Mungkin Ia sekedar teringat, ketika aku menyebut nama sahabatku “Mbak Lusi”. Mbak Lusi memang cantik, hitam manis, wajahnya luwes, anggun, njawani kalau orang jawa bilang. Dia juga pernah bilang dulu, bahwa mantannya yang bernama “Ayu” itu mirip dengan sahabat kecil sekaligus tetanggaku ini. Jadi mungkin ketika aku menyebut nama “Mbak Lusi”, dia mengasosiasikan Mbak Lusi dengan mantannya, tergambar sekilas di benaknya.
Aku pernah stalker si Ayu. Dan memang si Ayu cantik, manis, lebih muda dariku. Dari sekian banyak mantannya, Ayu adalah salah satu top 3 yang paling cantik. Ya, dia pernah menyatakannya. Sedangkan kecantikanku itu level rata-rata KKM, interval 1-10 nilaiku 7,5 katanya. Agak nyesek sih, tapi ya itu realitanya, aku terima.
Ngomong-ngomong masalah tampilan, kecantikan, aku memang tak lebih cantik dari mantan-mantannya terdahulu. Aku berbadan gendut, berkulit gelap, sedangkan standar cantik banginya (menurutku, berdasar hasil pengamatan) adalah wanita langsing berkulit putih. Gigiku juga besar-besar, agak maju. Sedangkan dia, pacarku, lelaki tampan, beralis tebal, berjambang, berkulit cerah (pantas saja mantannya sepuluh).

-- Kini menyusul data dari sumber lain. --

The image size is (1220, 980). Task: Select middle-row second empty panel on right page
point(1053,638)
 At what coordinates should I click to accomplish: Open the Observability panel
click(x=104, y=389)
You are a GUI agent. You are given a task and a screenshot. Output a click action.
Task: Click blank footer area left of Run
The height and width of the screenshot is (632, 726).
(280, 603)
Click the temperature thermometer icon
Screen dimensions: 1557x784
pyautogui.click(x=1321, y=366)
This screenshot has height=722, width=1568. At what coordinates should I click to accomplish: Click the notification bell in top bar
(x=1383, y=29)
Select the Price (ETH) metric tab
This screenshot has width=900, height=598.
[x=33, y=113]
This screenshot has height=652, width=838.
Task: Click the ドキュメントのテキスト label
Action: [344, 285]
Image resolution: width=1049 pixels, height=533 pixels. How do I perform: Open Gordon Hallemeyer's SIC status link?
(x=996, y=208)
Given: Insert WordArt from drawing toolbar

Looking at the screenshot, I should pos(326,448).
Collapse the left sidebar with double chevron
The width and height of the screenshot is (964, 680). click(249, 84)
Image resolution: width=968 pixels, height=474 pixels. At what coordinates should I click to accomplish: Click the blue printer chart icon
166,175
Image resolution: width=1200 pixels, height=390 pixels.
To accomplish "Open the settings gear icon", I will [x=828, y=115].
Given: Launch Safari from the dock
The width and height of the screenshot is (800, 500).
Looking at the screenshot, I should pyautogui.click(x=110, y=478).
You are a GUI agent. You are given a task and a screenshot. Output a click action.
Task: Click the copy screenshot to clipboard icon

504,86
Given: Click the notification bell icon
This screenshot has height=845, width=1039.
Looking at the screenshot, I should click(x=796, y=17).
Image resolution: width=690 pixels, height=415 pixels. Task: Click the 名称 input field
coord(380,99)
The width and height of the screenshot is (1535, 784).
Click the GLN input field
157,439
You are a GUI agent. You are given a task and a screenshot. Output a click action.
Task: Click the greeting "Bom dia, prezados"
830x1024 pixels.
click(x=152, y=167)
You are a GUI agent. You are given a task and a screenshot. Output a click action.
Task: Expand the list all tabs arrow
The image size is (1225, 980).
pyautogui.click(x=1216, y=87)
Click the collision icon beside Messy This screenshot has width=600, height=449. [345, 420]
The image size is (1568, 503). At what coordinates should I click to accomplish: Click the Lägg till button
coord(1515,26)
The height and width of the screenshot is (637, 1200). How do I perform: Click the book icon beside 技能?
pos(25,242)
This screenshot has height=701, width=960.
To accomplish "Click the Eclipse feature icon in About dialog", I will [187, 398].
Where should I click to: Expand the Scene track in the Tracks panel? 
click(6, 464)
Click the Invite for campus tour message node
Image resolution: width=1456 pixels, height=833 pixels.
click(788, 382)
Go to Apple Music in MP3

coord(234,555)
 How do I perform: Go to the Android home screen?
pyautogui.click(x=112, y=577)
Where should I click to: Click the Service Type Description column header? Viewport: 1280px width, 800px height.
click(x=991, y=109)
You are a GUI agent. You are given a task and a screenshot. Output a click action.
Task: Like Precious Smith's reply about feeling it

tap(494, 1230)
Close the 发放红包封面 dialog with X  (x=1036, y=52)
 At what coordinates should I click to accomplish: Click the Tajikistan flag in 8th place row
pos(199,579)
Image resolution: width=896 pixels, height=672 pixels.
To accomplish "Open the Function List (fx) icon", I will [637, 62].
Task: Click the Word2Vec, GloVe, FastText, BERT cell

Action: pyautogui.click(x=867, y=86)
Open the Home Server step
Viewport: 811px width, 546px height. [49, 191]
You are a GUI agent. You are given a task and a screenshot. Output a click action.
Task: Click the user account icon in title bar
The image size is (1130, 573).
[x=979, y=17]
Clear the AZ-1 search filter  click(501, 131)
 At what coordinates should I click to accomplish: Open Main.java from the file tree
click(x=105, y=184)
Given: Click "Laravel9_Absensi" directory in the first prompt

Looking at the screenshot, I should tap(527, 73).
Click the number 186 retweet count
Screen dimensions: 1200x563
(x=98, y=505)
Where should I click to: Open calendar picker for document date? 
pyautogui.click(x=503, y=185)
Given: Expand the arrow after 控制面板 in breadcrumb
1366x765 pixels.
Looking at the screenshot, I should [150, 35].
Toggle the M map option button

Sesekali aku merasa minder bersandingan dengannya. Apalagi melihat masa lalunya dilalui dengan para wanita cantik. Sejujurnya aku memang cuek dengan penampilanku ini, aku merasa nyaman-nyaman saja, karena aku memang orangnya sederhana. Terlalu apa adanya dan memang malas merawat diri. Dan aku pun berharap dia memutuskan menjalani hubungan denganku bukan karena tampilan fisik semata. Tapi memang realitanya pada hampir semua lelaki, fisik wanita cukup berpengaruh. Banyak hasil riset tentang ini juga. Tapi inilah aku adanya, meski aku tak secantik mantannya.